Comida por un dólar fue seleccionada como “Emprendimiento argentino 2019” en la última edición de Feria 21.

La preocupación por cómo generar alimentos para los sectores más vulnerables, en base a los productos locales, motivó a Matías Sebely, egresado de la carrera de abogacía de Siglo 21, y a sus socios Víctor Scholles y Nancy Arndt, de la provincia de Misiones, a desarrollar una solución práctica y nutritiva. Así nació “Comida por un dólar” hace cinco años.

La idea era crear un producto que pudiera ser liviano y fácil de expandir a todo el mundo, y con ese objetivo, encontraron en el proceso de liofilización una puerta para concretar su proyecto. Este método consiste en someter a un alimento, generalmente perecedero, a un proceso de deshidratación que es clave para su conservación.

“Los astronautas en la NASA suelen utilizar este tipo de comida, porque es liviana y nutre a la gente en una porción pequeña”, explica Nancy Arndt, quien participó con “Comida por un dólar” de la muestra “Feria 21”. Durante el evento, la marca fue reconocida como el Emprendimiento argentino 2019, por su solidez e impacto social.

Los alimentos se cocinan de forma completa en preparaciones como guisos, cazuelas, salteados. Todos con carnes y verduras, lo que otorga una nutrición completa. Además son certificados “sin TACC”. El procedimiento de liofilización implica congelar el producto y posteriormente introducirlo en una cámara de vacío para realizar la separación del agua por sublimación.
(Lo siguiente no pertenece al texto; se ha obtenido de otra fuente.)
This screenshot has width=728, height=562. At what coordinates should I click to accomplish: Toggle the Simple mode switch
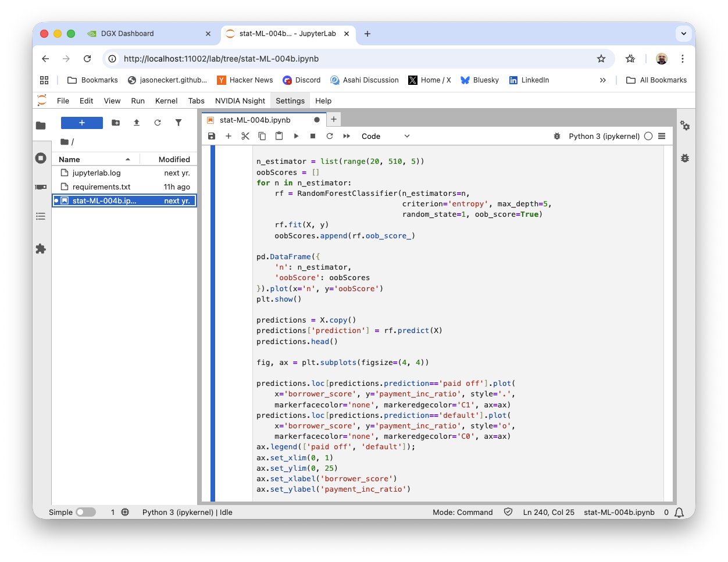point(85,512)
Luego queda un polvo que se prepara echándole agua caliente por dos o tres minutos y ya está listo para consumir con todas sus cualidades nutricionales. Matías Sebely, quien actualmente está realizando un MBA en la Universidad Siglo 21, comentó:

Nosotros trabajamos con la urgencia del hambre, una tragedia que sucede todos los días y que requiere de la articulación de empresas, gobiernos y la sociedad civil

Las recetas de la abuela

“Comida por un Dólar” emplea todos los ingredientes que se incluyen en una comida casera tradicional, como ser carne, poroto, polenta, maíz, verduras, condimentos, lo que generando un ingreso económico y un espacio de comercialización permanente con productores locales.

“Hoy nadie va a la carnicería y compra un puchero, porque hay pocas personas que lo hacen… en cambio nosotros sí compramos puchero y cocinamos unos grandes locros, y los liofilizamos, y eso es muy saludable y nutritivo”, sostiene Arndt. Además, aclara que “sobre cada preparación hay un profesional evaluando la calidad nutritiva y que se ajuste a las reglamentaciones vigentes”.

Distribución nacional

“Comida por un dólar” debe su nombre al precio del producto fabricado en la localidad de Leandro N. Alem, provincia de Misiones.

El público se compone de aquellas personas con necesidades básicas insatisfechas y también hay un segmento nuevo como el de bomberos, que participan en catástrofes o incendios forestales, o personas que realizan andinismo, cuya necesidad es muy puntual.

 

El producto llega a distintas partes del país, a través de la página web donde se comercializa directamente con la fábrica. “No hay un intermediario, para que le pueda salir más económico a la gente que trabaja mucho… hoy piden de todo el país”, indican sus creadores.

 

 

“Nuestro sueño es que todos los niños, al menos de la Argentina, tengan una buena nutrición, porque hoy hay mucha desnutrición y realmente con la comida que se tira podríamos hacer muchísimo”, añaden.